Bron: https://www.bertha-dudde.org/nl/proclamation/4578
4578 De gelukzaligheid in het geestelijke rijk
2 maart 1949: Boek 53
U zult niet de gelukzaligheid kunnen beseffen van diegenen die hun lichamelijk omhulsel afleggen en binnen mogen gaan in het rijk van het licht, in hun eeuwige vaderland. Al het aardse leed laten ze achter zich, niets zwaars belast ze, geen vijand bedreigt ze, vrees en droefenis is hen vreemd, hun ogen zien alleen het mooie, buitengewoon lieflijke gebieden, prachtige maaksels van mijn wil om te scheppen en gestalten vol van licht naderen hen om ze binnen te leiden in het rijk van vrede en gelukzaligheid. En in deze omgeving mogen ze vertoeven en zich naar eigen wil bezighouden. En de vrijheid is hun gelukzaligheid, na een toestand dat hun zielen nog gekluisterd waren en door aardse materie omgeven.
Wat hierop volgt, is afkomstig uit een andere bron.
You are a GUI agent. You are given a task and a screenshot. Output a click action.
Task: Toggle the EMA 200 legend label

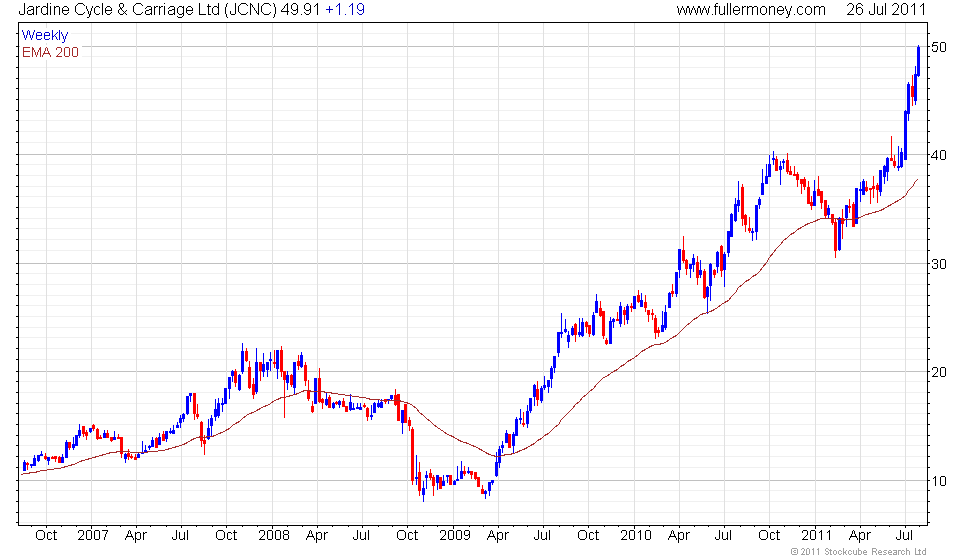[x=50, y=52]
Hun harten zijn bekwaam en bereid lief te hebben. Ze zijn zo doorgloeid door de liefde, dat ze alleen daarom al gelukzalig zijn, want ze vinden voortdurend vervulling. Ze sluiten zich aaneen met zielen die geheel op hen lijken, dus dezelfde graad van rijpheid hebben, en deze verbindingen vergroten de gelukzaligheid omdat de aaneensluiting uit liefde ook de kracht van de afzonderlijke wezens vergroot, evenals de drang om bezig te zijn, en een gemeenschappelijk werkzaam zijn in liefde nu het gevolg is, dat echter buitengewoon gelukkig maakt, want het is een ontplooiing van kracht die steeds weer nieuwe kracht oplevert.
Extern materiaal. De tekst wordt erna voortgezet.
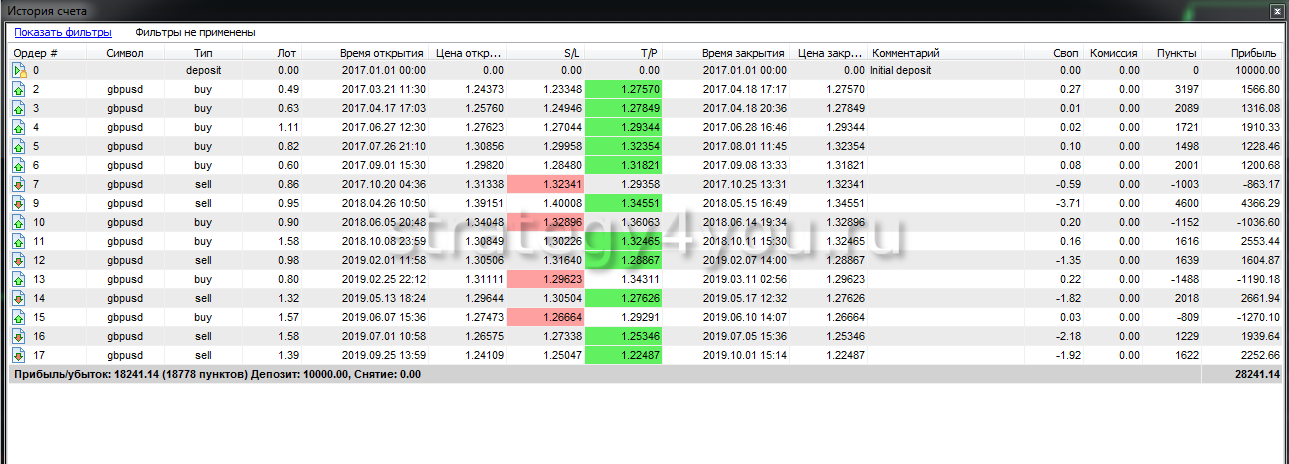Click the Пункты column header
The height and width of the screenshot is (464, 1289).
pyautogui.click(x=1176, y=53)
Het toestromen van kracht is echter een gevoel van hoogste verrukking, want het is een bewijs van Gods nabijheid. Mijn schepselen voelen Mij en komen ook naar gelang hun rijpheid, die lichtdoorstraling mogelijk maakt, tot het aanschouwen van Mij zelf op de voor hen draaglijke wijze. Hun innerlijke gelukzaligheid neemt toe, want het verlangen naar Mij neemt voortdurend toe en vindt steeds vervulling. Wat dat betekent kan geen mens op aarde begrijpen, want de aardse liefde is slechts een afstraling van de geestelijke liefde en al op aarde het meest begerenswaardige, maar in het geestelijke rijk overtreft ze alles wat de ziel aan heerlijkheden wordt geboden, omdat ze de voortdurende toevoer van licht en kracht betekent en dus ook de voortdurende nabijheid van God. Maar zodra mijn schepselen het lichtrijk zijn binnengegaan, ben Ik voor hen het summum van gelukzaligheid en geven ze Mij nooit meer op. En dan zal ieder het loon ontvangen voor zijn liefde die op aarde Mij heeft gegolden. Ik vergroot voortdurend de gelukzaligheid. Ik vervul de ziel met mijn liefde en bereid haar steeds nieuwe verrukkingen, want "wat geen menselijk oog ooit heeft gezien en geen menselijk oor ooit gehoord, dat heb Ik diegenen bereid die Mij liefhebben."